INPUT MATERIAL:

━━━━━━━━━━━━━━━━━━━━

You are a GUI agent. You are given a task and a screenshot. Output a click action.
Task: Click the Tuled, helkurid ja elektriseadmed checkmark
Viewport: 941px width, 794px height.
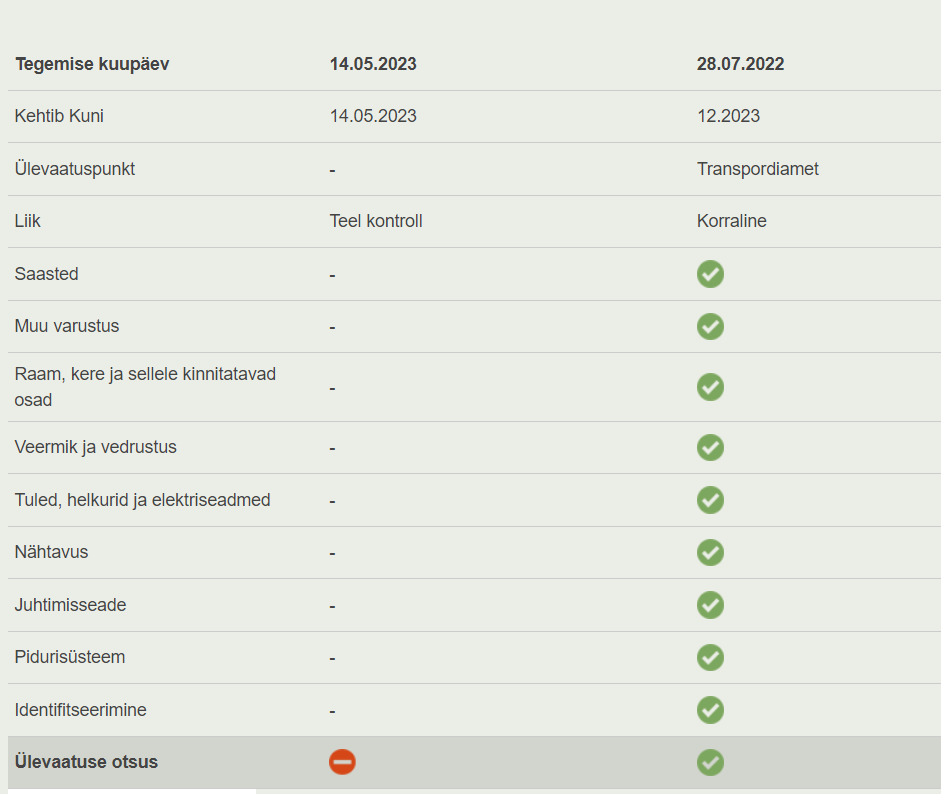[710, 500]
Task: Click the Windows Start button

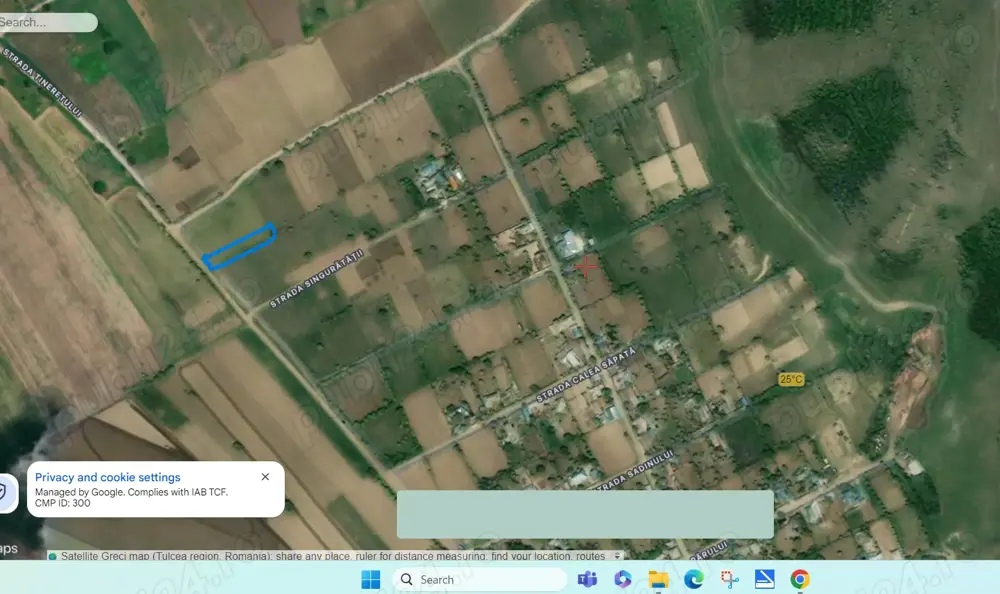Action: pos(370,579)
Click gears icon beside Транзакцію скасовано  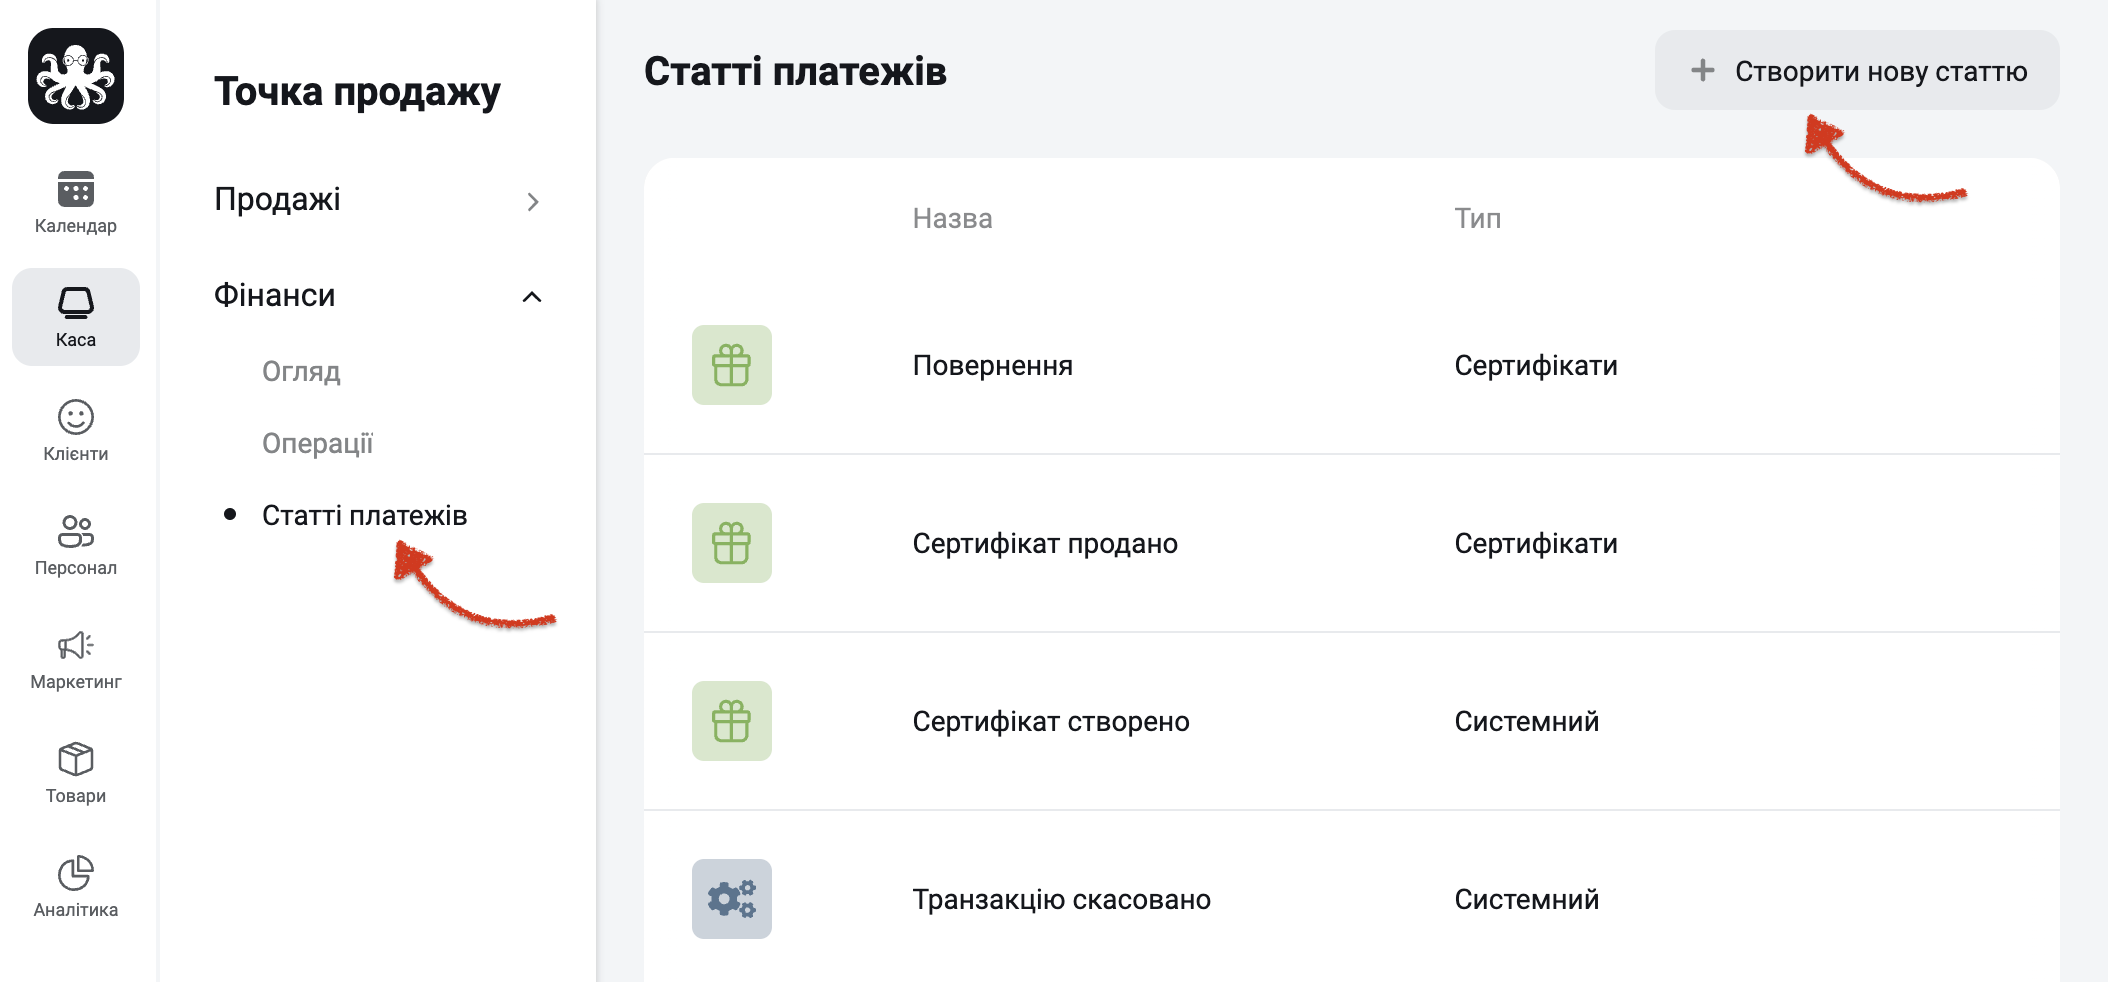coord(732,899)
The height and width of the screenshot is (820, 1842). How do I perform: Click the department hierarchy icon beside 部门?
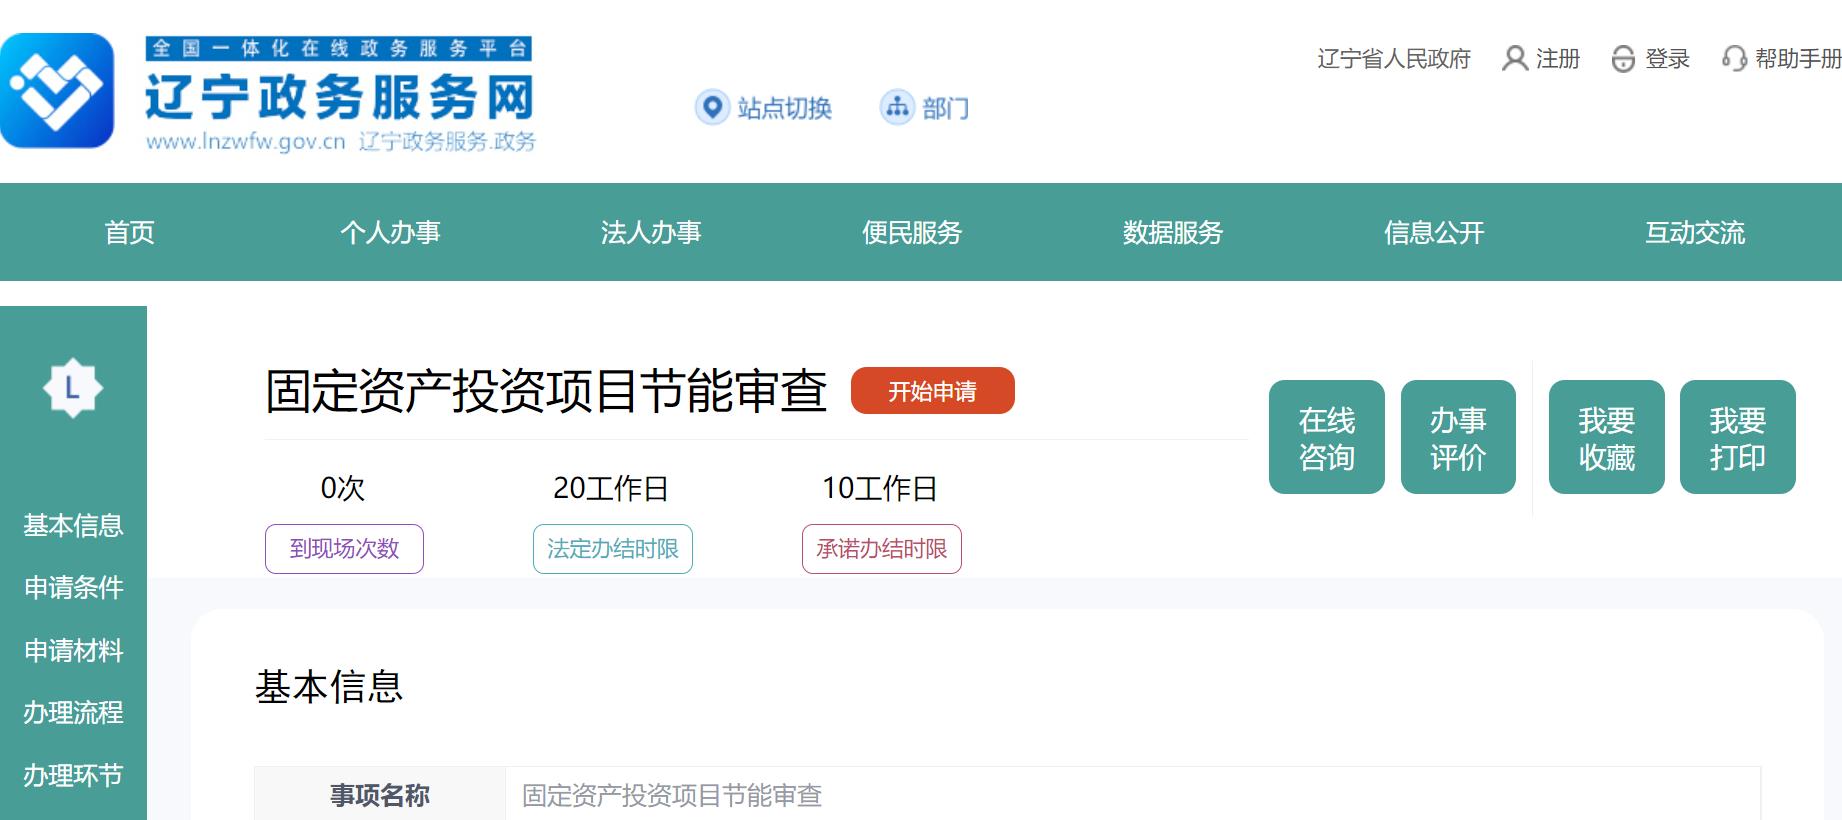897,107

━━━━━━━━━━━━━━━━━━━━

EXERCISE DIRECTIONS:
Extract only the lines from the line containing "The height and" through the final line of the listing above, unchanged; pictures stay out of the copy.

EXERCISE OUTPUT:
The height and width of the screenshot is (820, 1842). How do I perform: Click the department hierarchy icon beside 部门?
897,107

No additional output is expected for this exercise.